La luz del atardecer se desvanecía, proyectando sombras largas en el estudio. Holloway continuó su reflexión, su voz adquiriendo un tono más íntimo y profundo.
«La no-identidad», explicó, «es nuestra capacidad de resistir las etiquetas que nos imponen. Es el espacio de la creatividad, de la posibilidad infinita. Cuando nos definimos más allá de las categorías sociales predeterminadas, estamos ejerciendo nuestro verdadero poder-hacer».
La voz interior le desafió: «Pero eso suena muy abstracto. ¿Cómo se traduce en la realidad cotidiana?»
Holloway esbozó una sonrisa enigmática. «Precisamente en los pequeños actos de resistencia. Cuando un trabajador decide colaborar en lugar de competir, cuando una comunidad crea sus propias formas de organización al margen del Estado, cuando un artista desafía las normas establecidas. Esos son momentos de no-identidad».
Se acercó a una estantería llena de libros de Marx, Adorno y otros pensadores críticos. Sus dedos rozaron los lomos, como si estuviera estableciendo un diálogo silencioso con esos referentes intelectuales.
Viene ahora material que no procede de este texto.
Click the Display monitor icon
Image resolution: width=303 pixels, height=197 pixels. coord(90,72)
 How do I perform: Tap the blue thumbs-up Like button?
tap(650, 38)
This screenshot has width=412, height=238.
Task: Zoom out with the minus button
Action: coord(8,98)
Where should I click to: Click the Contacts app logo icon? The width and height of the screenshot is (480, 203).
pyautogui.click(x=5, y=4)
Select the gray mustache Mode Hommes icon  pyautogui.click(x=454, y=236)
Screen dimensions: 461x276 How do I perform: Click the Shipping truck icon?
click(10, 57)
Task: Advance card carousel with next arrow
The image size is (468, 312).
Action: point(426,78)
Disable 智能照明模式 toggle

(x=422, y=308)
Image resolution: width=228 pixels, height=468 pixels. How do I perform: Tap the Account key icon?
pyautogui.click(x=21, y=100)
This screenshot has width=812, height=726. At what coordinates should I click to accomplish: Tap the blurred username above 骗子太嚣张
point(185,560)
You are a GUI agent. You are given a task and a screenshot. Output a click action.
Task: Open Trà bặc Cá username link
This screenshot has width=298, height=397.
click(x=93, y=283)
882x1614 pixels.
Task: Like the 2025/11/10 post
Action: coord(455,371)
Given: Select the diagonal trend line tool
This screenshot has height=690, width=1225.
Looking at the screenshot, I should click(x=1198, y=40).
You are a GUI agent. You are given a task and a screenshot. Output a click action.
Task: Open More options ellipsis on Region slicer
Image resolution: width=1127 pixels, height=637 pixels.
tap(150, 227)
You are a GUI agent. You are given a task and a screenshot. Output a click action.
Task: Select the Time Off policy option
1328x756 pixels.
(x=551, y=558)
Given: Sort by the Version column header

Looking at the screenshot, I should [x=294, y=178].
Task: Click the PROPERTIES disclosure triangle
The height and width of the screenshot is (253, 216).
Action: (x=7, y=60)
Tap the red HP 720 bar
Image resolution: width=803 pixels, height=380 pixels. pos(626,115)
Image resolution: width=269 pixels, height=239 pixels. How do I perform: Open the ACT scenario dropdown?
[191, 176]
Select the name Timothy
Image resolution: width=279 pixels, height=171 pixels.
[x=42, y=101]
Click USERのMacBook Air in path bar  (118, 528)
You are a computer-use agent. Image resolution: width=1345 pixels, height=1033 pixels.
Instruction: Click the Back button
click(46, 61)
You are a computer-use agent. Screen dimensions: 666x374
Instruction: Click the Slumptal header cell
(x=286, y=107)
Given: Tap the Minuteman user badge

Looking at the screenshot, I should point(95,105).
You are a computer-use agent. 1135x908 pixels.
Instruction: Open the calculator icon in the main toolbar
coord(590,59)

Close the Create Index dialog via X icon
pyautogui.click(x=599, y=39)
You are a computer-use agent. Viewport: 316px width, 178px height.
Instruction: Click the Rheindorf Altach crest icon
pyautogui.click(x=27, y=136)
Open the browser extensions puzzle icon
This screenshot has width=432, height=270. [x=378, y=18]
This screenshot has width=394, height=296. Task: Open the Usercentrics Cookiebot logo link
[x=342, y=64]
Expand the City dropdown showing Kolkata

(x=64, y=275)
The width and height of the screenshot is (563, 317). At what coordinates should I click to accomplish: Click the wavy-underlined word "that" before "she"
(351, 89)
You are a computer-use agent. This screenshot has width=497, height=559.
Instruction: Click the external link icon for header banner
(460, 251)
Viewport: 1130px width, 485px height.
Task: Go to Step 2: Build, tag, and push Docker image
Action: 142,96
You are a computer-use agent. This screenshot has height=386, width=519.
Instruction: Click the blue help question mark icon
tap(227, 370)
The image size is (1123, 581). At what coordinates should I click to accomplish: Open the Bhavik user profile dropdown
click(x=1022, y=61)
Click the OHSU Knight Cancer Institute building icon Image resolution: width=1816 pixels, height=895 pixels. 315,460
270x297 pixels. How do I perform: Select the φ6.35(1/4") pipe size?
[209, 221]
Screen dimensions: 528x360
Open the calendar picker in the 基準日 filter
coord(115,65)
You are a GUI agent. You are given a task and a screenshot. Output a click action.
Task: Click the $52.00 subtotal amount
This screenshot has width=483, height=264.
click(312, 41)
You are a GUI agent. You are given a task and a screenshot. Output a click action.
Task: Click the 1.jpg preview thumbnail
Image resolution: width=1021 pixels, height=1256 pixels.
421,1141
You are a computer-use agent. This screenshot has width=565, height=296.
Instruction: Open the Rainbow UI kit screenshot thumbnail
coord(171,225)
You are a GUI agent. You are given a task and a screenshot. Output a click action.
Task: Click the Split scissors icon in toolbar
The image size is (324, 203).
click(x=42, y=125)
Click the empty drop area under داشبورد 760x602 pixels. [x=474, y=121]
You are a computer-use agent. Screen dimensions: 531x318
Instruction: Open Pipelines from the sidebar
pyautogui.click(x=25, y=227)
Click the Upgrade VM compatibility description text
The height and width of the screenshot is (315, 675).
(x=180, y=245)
«Marx hablaba de 'poner en libertad los elementos de la nueva sociedad'. Yo lo interpreto como liberar ese poder-hacer que está constantemente reprimido por las estructuras de poder-sobre. No es una revolución que ocurre en un momento específico, sino un proceso continuo de agrietamiento».
La voz interior insistió: «Pero ¿no es eso demasiado fragmentado? ¿Cómo se pueden conectar esas grietas?»
«Precisamente en la conexión está la clave», respondió Holloway. «No necesitamos una vanguardia que dirija el proceso, sino una red de resistencias que se reconozcan mutuamente. Cada grieta es una semilla, y cuando estas semillas se conectan, pueden germinar nuevas formas de relación social».
Sus ojos brillaban con una mezcla de esperanza y determinación. «No se trata de tomar el poder, sino de desplazarlo, de crear espacios donde el poder-hacer pueda florecer libremente. Es una revolución molecular, silenciosa pero imparable».
La conversación se fue desvaneciendo en la penumbra del estudio, dejando flotando en el aire las ideas de Holloway: un llamado a la creatividad, a la resistencia cotidiana, a la liberación del poder-hacer.
La voz interior, ahora más suave, pareció susurrar: «Y así, John, sigues desafiando las estructuras, agrietando el capitalismo, un pensamiento a la vez».
Holloway asintió en la oscuridad, consciente de que su revolución no era un destino, sino un camino en constante construcción.